Task directions: Reproduce every entry that follows word for word, but omit the images.

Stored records
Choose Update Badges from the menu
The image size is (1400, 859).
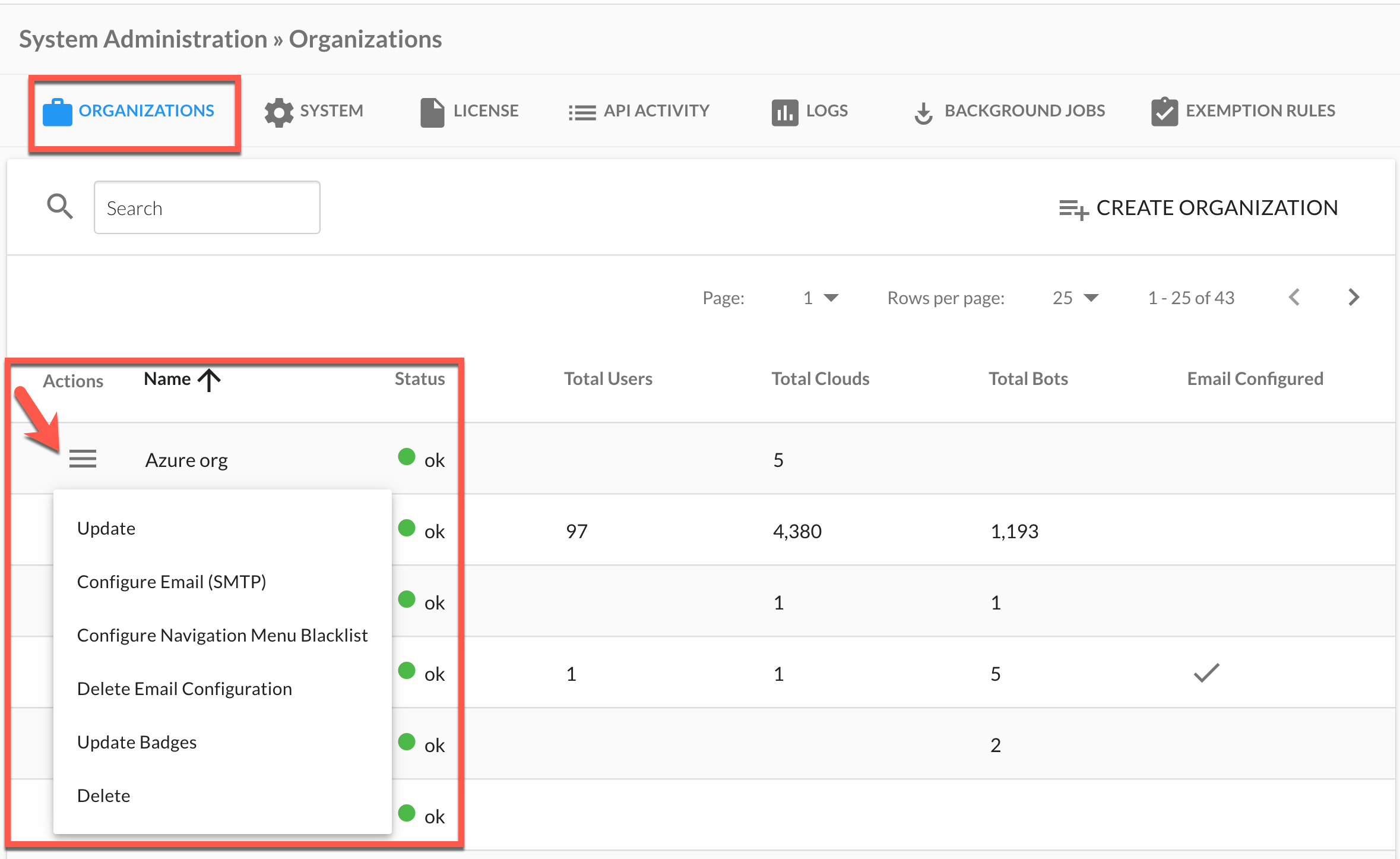pos(137,742)
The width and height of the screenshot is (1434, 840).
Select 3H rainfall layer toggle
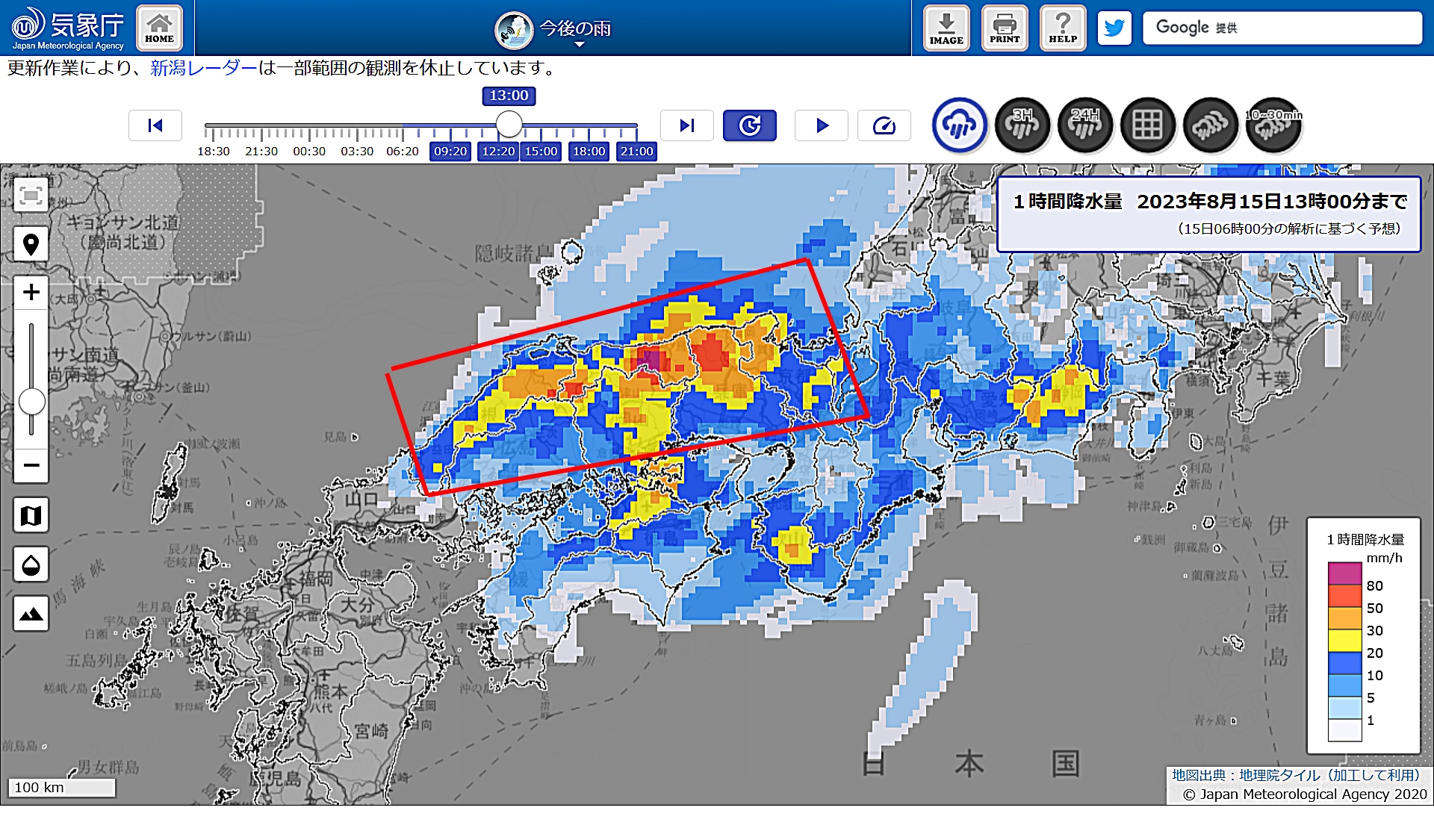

Task answer:
Choose Update Badges from the menu
The image size is (1400, 859).
pos(137,742)
The width and height of the screenshot is (1434, 840).
Select 3H rainfall layer toggle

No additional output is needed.